**Supplied data:**
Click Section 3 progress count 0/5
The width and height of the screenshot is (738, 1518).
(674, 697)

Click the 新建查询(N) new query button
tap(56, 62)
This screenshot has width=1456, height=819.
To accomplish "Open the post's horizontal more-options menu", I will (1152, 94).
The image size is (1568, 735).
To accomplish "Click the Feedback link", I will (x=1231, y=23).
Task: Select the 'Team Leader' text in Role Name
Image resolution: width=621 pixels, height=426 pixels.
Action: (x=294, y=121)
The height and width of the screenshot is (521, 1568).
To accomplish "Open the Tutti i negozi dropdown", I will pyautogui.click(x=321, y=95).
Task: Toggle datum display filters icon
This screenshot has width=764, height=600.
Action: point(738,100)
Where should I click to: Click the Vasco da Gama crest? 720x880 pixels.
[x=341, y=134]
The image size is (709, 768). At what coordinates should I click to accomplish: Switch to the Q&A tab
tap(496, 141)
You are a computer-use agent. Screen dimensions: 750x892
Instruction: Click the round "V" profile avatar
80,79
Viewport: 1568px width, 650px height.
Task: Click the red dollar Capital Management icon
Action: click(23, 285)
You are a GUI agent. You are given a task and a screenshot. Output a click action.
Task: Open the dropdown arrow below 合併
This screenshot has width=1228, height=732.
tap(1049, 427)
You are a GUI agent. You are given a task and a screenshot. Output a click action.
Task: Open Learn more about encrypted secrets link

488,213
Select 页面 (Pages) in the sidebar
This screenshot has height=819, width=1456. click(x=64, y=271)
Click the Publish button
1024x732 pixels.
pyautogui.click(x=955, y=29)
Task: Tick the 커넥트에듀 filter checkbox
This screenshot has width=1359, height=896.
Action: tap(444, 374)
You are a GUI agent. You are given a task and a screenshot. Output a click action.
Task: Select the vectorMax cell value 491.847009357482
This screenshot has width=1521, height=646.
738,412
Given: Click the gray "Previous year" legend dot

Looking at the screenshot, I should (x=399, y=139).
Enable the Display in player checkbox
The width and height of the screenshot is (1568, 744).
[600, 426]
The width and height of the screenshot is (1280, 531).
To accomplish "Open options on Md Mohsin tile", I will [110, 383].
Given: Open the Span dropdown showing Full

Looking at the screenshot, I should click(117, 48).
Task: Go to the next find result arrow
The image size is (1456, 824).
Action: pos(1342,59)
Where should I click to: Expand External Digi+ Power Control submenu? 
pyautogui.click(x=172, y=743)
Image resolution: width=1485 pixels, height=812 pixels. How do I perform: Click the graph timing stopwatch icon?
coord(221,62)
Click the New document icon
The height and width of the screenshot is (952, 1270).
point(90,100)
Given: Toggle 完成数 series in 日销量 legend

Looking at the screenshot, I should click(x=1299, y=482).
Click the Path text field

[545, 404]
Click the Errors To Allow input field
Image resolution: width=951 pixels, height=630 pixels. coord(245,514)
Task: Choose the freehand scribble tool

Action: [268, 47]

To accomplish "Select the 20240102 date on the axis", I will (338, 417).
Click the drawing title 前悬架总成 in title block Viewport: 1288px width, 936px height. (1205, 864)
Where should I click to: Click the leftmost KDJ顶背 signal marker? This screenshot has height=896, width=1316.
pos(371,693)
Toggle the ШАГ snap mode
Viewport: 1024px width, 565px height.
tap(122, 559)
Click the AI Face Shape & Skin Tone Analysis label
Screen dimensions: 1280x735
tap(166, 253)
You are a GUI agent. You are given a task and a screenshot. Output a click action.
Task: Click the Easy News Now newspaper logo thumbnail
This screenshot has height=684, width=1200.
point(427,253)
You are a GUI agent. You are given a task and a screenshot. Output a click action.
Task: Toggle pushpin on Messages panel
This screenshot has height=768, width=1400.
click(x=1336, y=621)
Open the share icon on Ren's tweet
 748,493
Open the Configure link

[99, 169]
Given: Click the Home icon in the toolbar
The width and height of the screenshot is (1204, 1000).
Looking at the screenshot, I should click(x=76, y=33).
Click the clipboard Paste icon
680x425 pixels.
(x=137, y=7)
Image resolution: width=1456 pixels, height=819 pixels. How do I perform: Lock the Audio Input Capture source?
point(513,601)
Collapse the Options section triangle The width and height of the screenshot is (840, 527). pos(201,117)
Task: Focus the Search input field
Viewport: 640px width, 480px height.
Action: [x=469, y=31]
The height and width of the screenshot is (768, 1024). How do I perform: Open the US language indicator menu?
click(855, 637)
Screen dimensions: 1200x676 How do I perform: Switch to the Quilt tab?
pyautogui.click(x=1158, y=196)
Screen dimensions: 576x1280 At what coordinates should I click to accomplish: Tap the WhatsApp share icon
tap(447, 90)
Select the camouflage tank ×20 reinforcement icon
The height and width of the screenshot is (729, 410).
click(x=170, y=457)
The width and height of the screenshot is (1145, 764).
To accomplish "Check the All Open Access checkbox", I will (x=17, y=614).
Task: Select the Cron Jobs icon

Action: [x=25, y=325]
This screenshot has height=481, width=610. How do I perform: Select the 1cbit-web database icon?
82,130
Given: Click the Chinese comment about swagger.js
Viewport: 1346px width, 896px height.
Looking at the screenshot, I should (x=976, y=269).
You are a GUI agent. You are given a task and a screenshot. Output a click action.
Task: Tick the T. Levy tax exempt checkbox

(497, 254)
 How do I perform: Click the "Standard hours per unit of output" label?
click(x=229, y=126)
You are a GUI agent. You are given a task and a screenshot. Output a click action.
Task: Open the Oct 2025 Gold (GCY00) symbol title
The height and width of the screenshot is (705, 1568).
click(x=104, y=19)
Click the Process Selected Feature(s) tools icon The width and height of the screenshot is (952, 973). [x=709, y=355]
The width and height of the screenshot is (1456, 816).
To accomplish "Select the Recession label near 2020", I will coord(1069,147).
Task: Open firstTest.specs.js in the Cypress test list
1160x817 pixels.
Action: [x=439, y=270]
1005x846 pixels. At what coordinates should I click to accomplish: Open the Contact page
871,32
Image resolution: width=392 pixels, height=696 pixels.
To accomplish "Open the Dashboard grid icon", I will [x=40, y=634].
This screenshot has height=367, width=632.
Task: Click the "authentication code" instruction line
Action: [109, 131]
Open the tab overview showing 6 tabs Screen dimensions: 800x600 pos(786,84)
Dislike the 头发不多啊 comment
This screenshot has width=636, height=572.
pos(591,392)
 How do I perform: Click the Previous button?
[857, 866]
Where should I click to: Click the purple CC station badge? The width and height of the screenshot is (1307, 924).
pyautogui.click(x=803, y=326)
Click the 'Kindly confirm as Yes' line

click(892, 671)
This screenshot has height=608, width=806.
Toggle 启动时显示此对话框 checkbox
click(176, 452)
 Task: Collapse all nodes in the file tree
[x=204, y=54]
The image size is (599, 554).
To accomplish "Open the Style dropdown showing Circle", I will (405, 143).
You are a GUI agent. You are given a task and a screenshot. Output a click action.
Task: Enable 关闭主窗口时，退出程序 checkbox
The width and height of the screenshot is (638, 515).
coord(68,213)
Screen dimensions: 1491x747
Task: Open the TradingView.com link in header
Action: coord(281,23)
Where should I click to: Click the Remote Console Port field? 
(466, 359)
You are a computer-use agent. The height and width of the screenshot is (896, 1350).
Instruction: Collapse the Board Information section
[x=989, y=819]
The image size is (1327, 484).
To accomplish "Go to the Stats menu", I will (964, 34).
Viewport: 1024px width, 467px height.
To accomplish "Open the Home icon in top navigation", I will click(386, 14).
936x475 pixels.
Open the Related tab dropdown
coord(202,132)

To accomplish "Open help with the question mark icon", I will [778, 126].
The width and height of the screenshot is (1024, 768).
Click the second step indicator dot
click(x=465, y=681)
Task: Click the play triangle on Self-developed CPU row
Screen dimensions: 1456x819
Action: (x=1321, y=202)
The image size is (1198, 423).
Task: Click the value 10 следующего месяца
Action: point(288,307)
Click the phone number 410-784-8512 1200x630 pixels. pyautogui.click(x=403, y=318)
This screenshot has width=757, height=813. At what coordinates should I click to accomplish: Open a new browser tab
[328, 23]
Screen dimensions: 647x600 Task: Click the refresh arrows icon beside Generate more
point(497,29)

**Work to be completed:** Rewrite the stretch of the listing from the line containing "Click the Errors To Allow input field" through the line containing "Click the drawing" as a numbered list, leaving out any blank lines.

**Written solution:**
1. Click the Errors To Allow input field
2. Image resolution: width=951 pixels, height=630 pixels. coord(245,514)
3. Task: Choose the freehand scribble tool
4. Action: [268, 47]
5. To accomplish "Select the 20240102 date on the axis", I will (338, 417).
6. Click the drawing title 前悬架总成 in title block Viewport: 1288px width, 936px height. (1205, 864)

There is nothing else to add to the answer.